* What is expected:
Go through the material below, noting each line where the string "Given" appears, and give only the total.
---------- Source information ----------
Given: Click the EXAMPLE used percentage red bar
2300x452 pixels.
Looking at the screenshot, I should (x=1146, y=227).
----------
---------- Source information ----------
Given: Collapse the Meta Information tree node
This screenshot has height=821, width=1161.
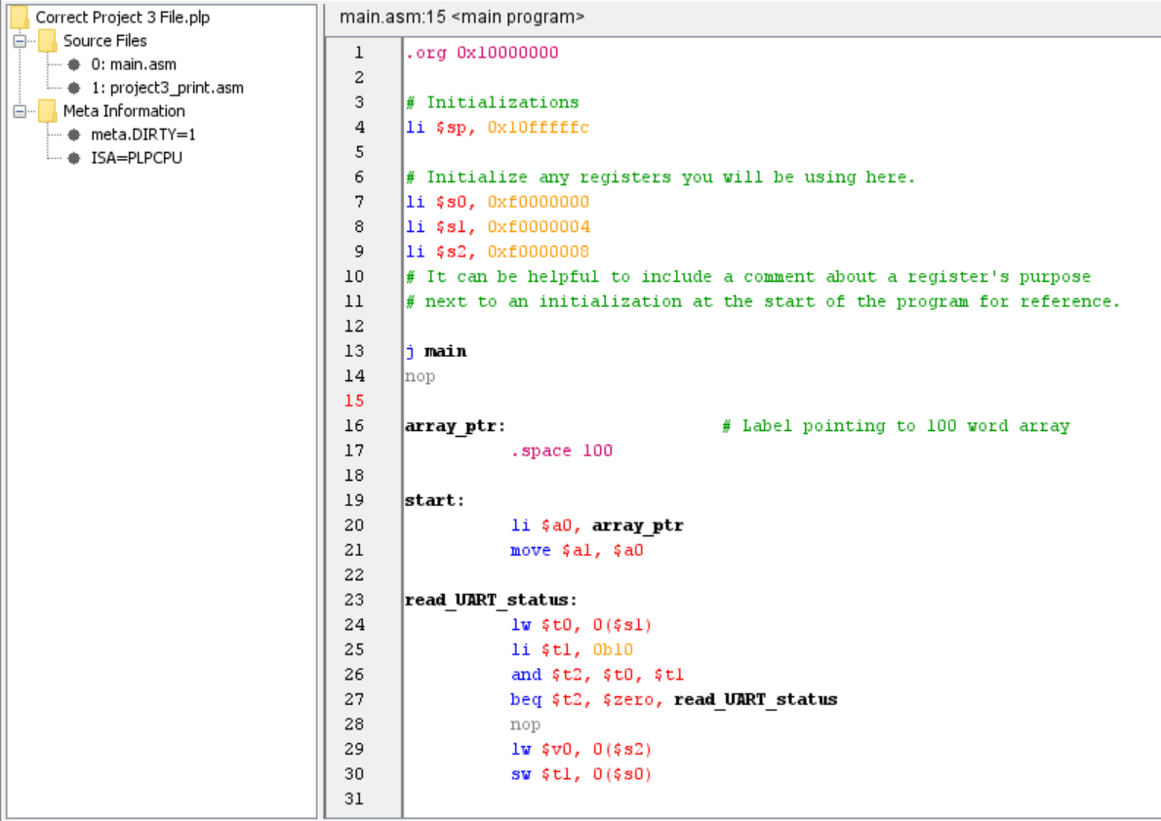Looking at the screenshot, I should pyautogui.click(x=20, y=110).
----------
* Output:
2